*** Opening Entries shown ***
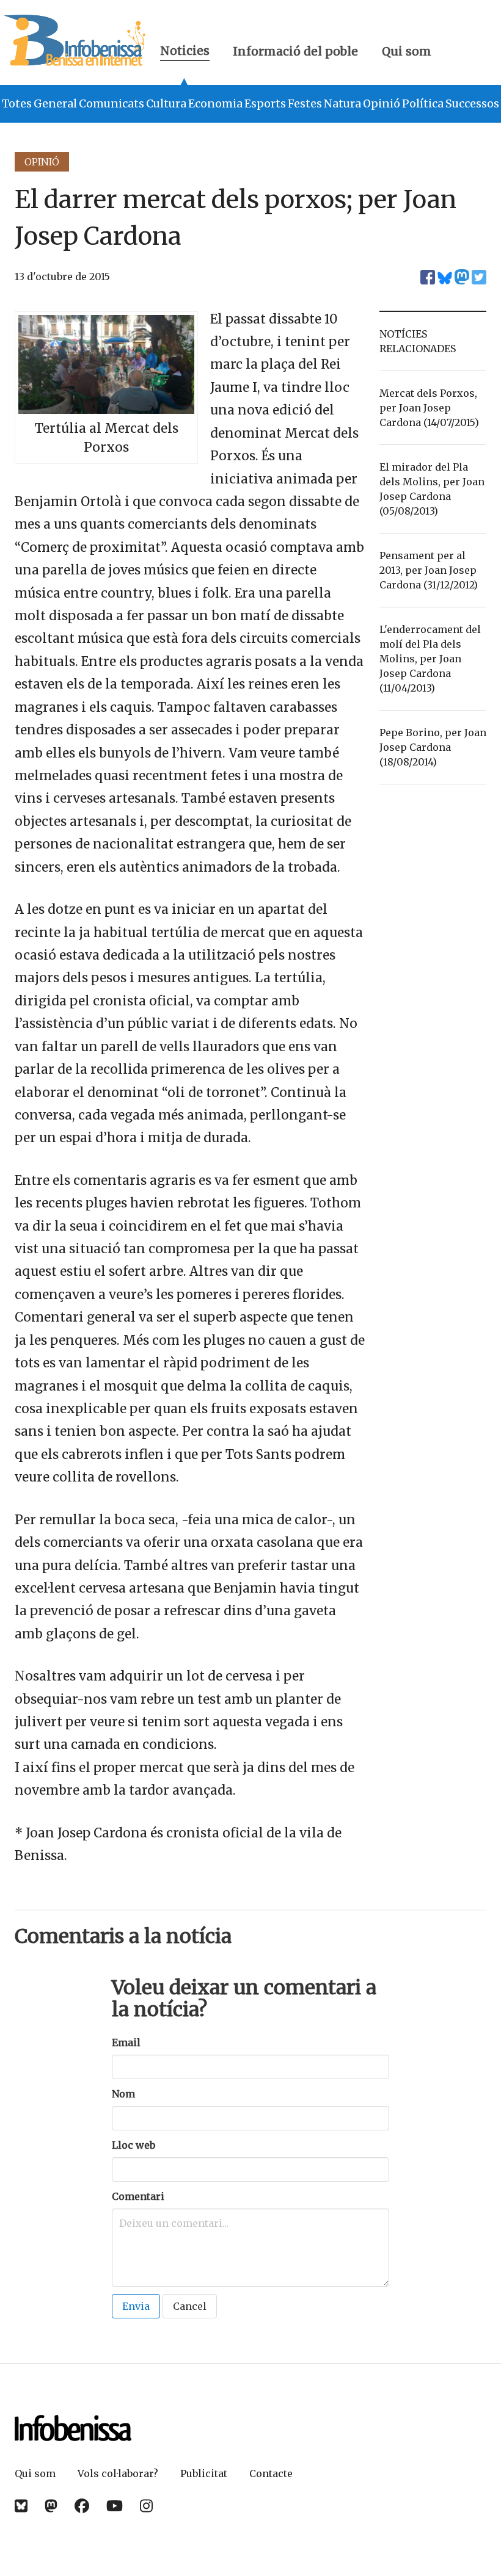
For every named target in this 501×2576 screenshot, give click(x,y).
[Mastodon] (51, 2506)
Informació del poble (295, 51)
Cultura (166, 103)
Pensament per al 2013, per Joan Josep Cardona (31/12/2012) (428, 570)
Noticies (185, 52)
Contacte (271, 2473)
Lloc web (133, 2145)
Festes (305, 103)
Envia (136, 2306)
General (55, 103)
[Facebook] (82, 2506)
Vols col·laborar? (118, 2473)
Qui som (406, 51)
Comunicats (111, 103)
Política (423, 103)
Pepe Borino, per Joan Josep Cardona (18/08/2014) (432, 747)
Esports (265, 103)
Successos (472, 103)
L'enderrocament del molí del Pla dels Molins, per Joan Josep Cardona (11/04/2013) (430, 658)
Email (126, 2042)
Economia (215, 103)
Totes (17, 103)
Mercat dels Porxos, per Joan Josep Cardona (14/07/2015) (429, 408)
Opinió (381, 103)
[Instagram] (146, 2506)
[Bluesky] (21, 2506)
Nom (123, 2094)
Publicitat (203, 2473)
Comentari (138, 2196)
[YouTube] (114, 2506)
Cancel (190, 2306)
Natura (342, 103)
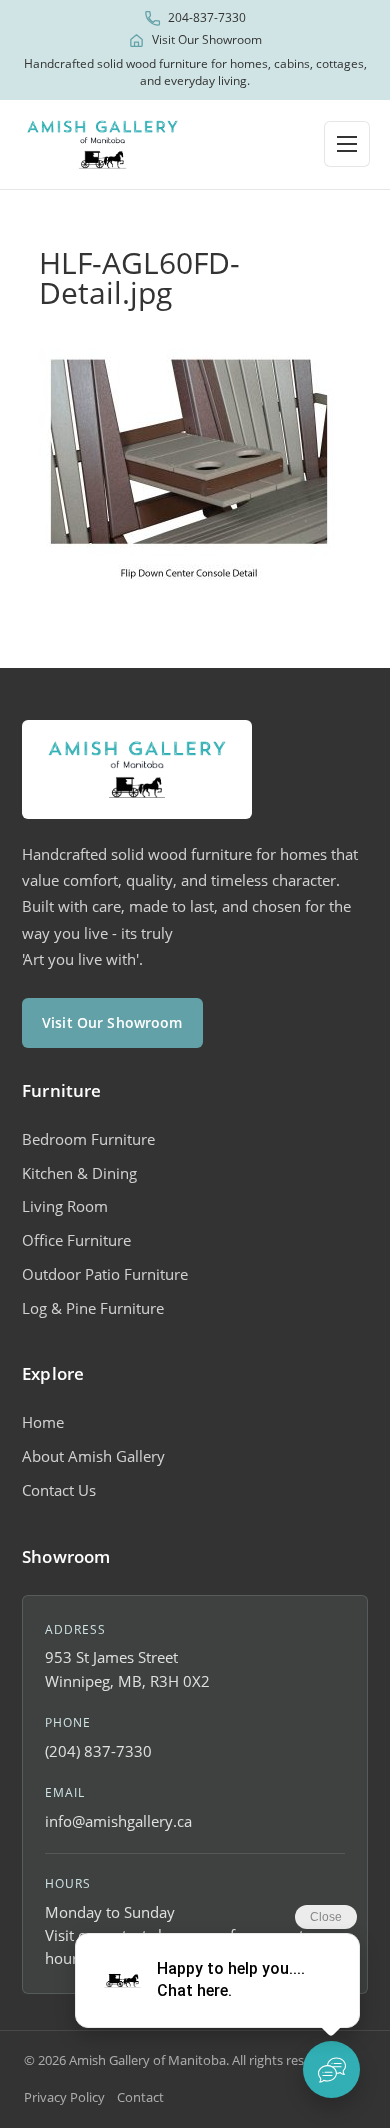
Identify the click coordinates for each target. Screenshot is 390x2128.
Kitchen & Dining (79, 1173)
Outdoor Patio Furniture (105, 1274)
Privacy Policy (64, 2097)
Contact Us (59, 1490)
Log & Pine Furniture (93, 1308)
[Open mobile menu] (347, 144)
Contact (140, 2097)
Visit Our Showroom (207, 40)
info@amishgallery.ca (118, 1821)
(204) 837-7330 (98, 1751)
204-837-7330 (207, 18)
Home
*** Closing Entries shown ***
What is needed: Please write out, exactly as they appear, the lines from the one containing "Contact Us (59, 1490)" through the last line of the records above, and nothing more.

Answer box:
Contact Us (59, 1490)
Log & Pine Furniture (93, 1308)
[Open mobile menu] (347, 144)
Contact (140, 2097)
Visit Our Showroom (207, 40)
info@amishgallery.ca (118, 1821)
(204) 837-7330 (98, 1751)
204-837-7330 (207, 18)
Home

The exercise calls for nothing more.